The pandemic wasn’t put in this world by a god that wanted to teach us valuable life lessons at the expense of all this suffering and loss. But our God has a way of bringing about good things even in times like these, when all seems lost, twisted, gloomy, and confusing. Out of our present crisis, little conversations have created real change, little free pantries have provided lasting hunger relief in our communities, and the atrocity of an unjust death has brought about a better world.
I’m thankful that God has this pesky way of reminding us that good is still being done, even when the world seems pretty awful. God’s dynamic activity in this world is always at work to create an inclusive, non-violent society, and that work doesn’t stop because of some pandemic.

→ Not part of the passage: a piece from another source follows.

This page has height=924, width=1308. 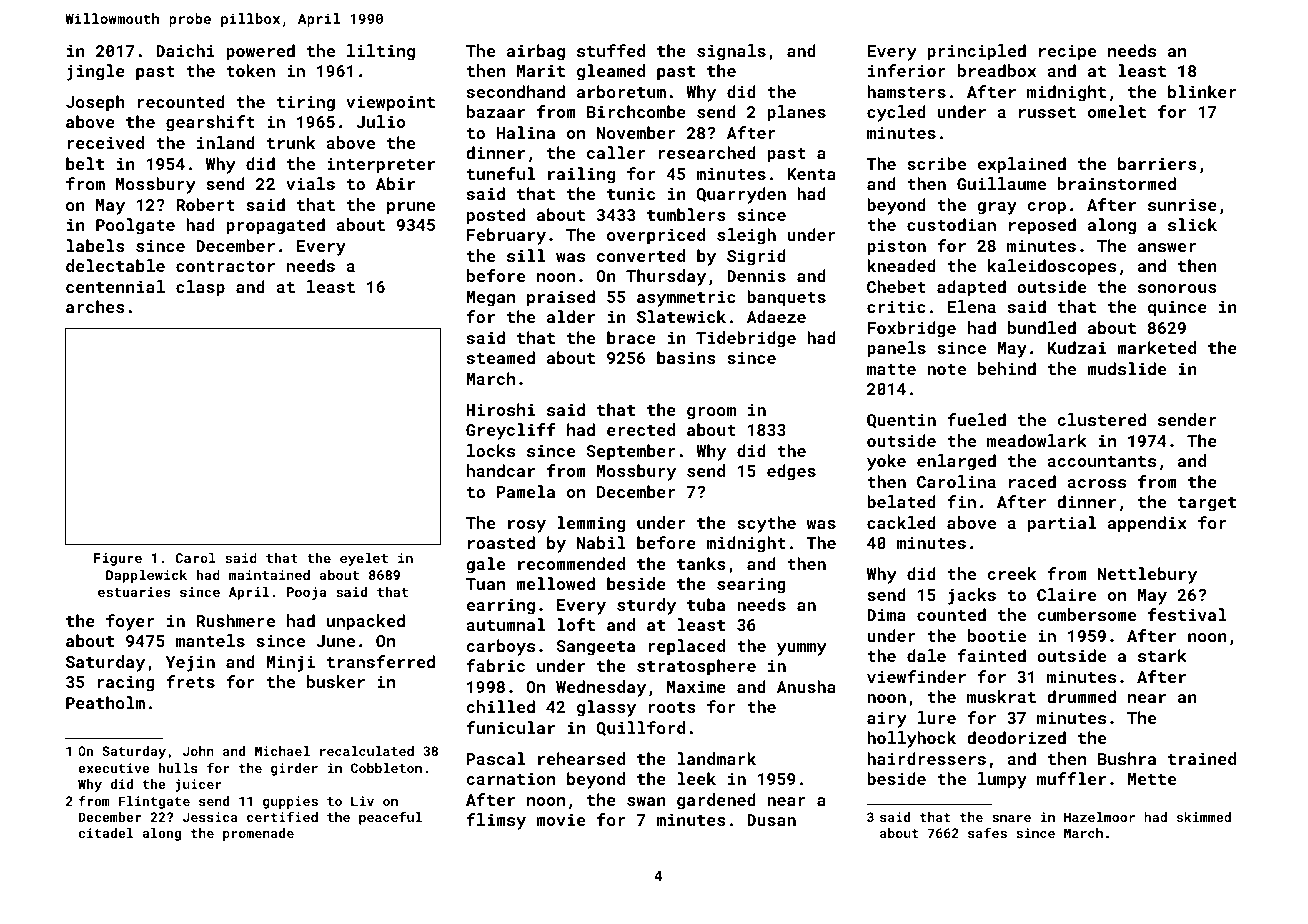 What do you see at coordinates (1067, 53) in the page?
I see `recipe` at bounding box center [1067, 53].
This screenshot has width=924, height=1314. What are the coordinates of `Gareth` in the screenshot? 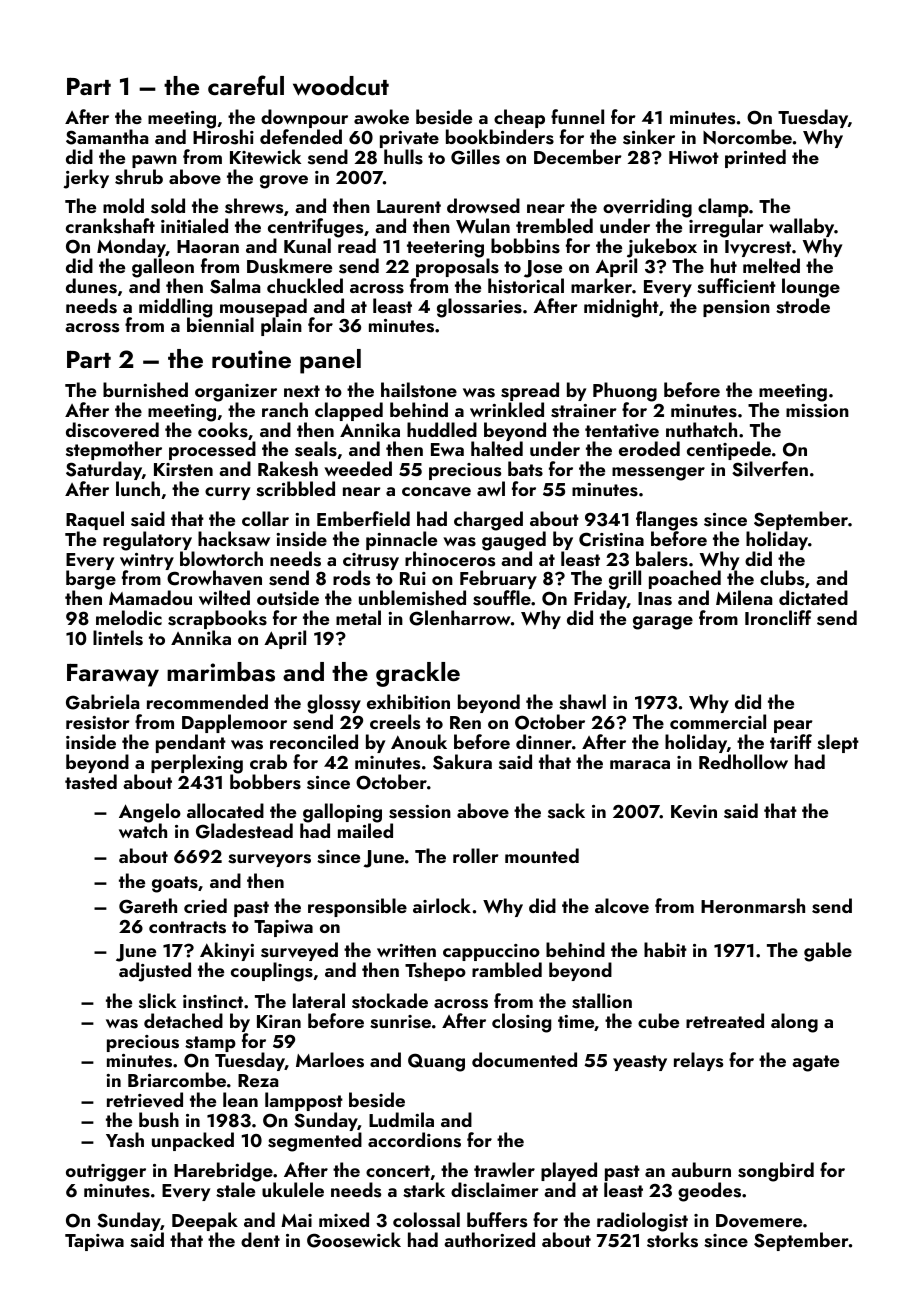 It's located at (148, 906).
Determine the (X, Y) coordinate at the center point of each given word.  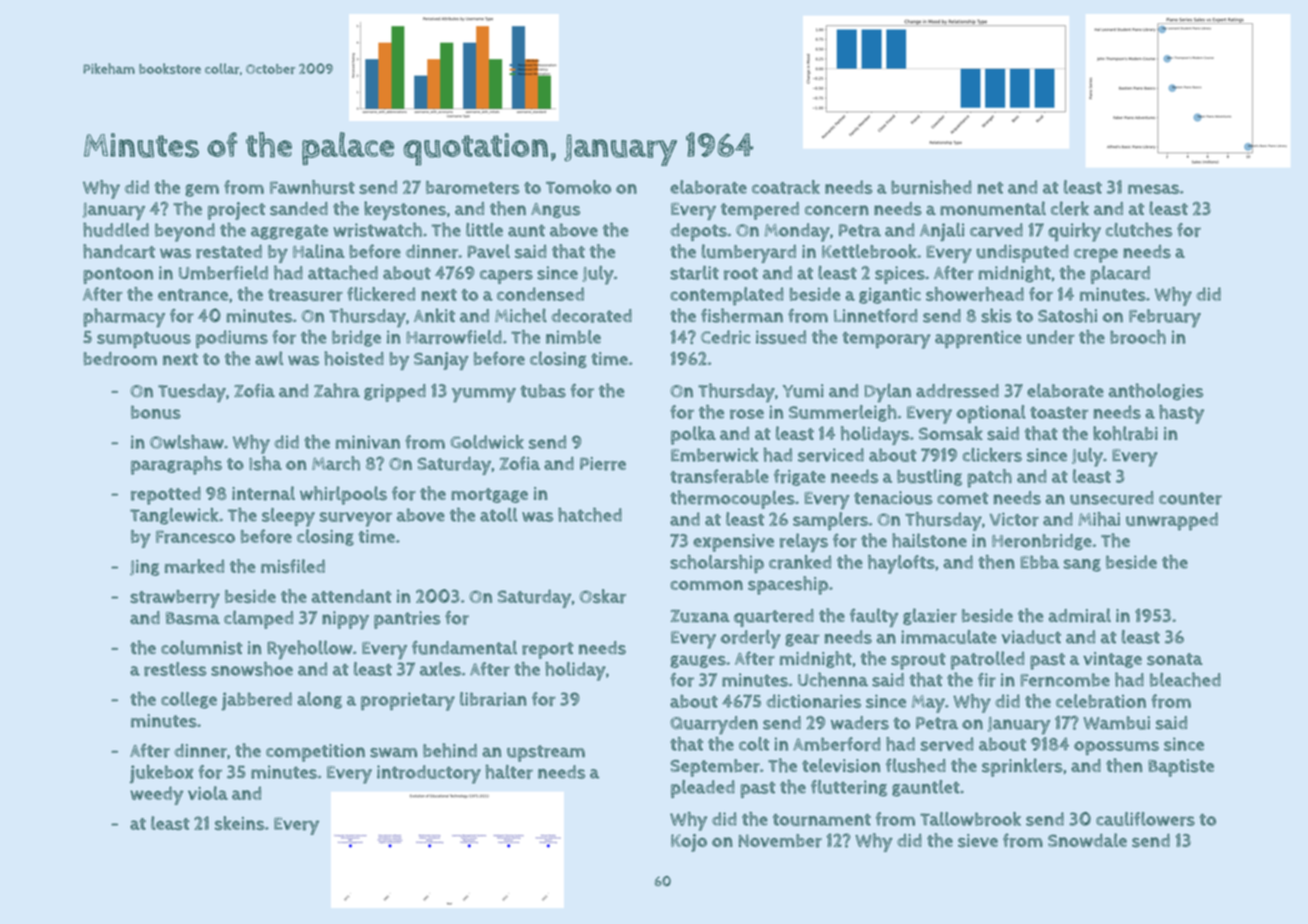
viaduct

There is enough light and good in this world, even now. We may have to search for it. It may look tiny and inconsequential. Likely it will require some sacrifice. But we will find that that light and good is more precious than anything else in this world. And it will be enough to get us through these difficult times.
May God guide you in your search. May God grow goodness in this world. And may we all find comfort and solace in our God, who transforms death into life, violence into peace and hate into love for the goodness of all creation.